BRIEF — For the data below, please report each line where the word "toolbar" is found.
[Opening RECORDS SUPPLIED section]
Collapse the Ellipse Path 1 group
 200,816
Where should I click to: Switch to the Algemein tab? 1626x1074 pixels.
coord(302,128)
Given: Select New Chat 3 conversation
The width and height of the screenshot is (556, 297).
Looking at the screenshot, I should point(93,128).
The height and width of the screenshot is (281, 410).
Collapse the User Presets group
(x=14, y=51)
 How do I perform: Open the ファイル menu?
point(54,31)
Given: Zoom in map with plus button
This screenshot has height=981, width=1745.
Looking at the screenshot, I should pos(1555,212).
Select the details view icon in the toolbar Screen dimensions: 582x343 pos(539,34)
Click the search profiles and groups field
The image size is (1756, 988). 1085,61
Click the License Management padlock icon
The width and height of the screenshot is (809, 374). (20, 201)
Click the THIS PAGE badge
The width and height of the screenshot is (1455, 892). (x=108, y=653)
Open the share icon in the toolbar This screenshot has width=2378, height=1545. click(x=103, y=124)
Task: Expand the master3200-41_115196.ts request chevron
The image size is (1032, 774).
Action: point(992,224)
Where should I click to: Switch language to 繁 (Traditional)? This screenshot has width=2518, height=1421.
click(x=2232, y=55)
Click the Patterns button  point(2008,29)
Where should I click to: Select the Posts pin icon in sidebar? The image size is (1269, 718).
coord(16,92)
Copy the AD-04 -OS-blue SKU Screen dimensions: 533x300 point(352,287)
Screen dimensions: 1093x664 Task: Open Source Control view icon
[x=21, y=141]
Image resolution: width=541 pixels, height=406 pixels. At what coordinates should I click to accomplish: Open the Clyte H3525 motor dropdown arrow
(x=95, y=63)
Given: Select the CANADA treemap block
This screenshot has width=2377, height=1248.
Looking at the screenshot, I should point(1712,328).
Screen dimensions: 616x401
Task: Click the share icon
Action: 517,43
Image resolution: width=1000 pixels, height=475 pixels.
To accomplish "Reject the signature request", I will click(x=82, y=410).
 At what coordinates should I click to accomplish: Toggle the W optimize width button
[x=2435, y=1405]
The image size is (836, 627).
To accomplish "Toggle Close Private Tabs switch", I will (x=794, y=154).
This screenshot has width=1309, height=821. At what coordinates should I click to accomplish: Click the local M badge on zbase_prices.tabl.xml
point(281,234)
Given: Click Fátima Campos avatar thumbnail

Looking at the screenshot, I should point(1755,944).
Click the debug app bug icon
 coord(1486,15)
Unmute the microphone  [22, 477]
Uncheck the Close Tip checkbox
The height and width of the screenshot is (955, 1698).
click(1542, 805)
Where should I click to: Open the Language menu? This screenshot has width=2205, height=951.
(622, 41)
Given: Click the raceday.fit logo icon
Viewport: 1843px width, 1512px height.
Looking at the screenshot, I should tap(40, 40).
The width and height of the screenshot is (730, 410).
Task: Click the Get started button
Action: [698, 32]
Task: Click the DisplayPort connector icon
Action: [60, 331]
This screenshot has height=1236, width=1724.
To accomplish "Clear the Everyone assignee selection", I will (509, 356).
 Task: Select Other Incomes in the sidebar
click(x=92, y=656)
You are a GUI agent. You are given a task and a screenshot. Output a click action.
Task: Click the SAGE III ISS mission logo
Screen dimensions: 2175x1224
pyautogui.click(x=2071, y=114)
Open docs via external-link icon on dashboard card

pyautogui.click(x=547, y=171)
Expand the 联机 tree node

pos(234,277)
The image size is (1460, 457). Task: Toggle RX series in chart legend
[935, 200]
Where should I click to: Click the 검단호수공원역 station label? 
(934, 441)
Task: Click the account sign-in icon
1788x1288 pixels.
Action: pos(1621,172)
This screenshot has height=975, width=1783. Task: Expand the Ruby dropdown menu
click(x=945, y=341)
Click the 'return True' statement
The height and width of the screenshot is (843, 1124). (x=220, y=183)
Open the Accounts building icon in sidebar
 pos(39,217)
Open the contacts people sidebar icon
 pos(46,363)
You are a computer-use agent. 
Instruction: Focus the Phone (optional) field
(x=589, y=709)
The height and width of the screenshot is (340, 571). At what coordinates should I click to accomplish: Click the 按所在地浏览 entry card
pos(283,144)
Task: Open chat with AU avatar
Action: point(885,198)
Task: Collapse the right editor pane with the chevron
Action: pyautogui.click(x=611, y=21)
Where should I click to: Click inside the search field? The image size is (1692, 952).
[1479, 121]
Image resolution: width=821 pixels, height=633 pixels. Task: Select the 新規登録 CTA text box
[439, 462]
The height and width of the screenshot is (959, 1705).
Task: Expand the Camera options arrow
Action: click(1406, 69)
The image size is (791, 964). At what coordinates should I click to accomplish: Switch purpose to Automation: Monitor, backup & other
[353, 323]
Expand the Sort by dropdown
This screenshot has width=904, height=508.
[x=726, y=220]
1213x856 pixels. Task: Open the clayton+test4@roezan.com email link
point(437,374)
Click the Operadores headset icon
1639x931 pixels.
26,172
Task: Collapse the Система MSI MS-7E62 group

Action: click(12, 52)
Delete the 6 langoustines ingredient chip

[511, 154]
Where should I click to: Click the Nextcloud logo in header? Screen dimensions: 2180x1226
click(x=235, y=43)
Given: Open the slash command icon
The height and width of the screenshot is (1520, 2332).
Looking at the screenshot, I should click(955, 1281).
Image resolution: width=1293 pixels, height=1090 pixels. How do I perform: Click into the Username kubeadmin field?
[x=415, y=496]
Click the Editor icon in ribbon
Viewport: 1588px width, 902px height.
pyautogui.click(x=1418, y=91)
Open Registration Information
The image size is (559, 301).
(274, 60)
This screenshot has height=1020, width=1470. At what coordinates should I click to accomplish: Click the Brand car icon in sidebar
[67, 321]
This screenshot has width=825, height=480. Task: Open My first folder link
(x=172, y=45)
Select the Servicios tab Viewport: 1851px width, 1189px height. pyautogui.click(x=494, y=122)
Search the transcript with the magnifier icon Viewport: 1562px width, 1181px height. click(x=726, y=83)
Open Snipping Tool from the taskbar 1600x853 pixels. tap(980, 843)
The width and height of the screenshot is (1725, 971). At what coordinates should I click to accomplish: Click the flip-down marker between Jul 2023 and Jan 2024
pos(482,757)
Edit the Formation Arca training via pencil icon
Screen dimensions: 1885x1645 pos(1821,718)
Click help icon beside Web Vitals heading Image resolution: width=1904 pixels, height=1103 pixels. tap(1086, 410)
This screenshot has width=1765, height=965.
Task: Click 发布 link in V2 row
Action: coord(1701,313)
[Closing RECORDS SUPPLIED section]
EXERCISE ANSWER —
Select the details view icon in the toolbar Screen dimensions: 582x343 pos(539,34)
Open the share icon in the toolbar This screenshot has width=2378, height=1545. click(x=103, y=124)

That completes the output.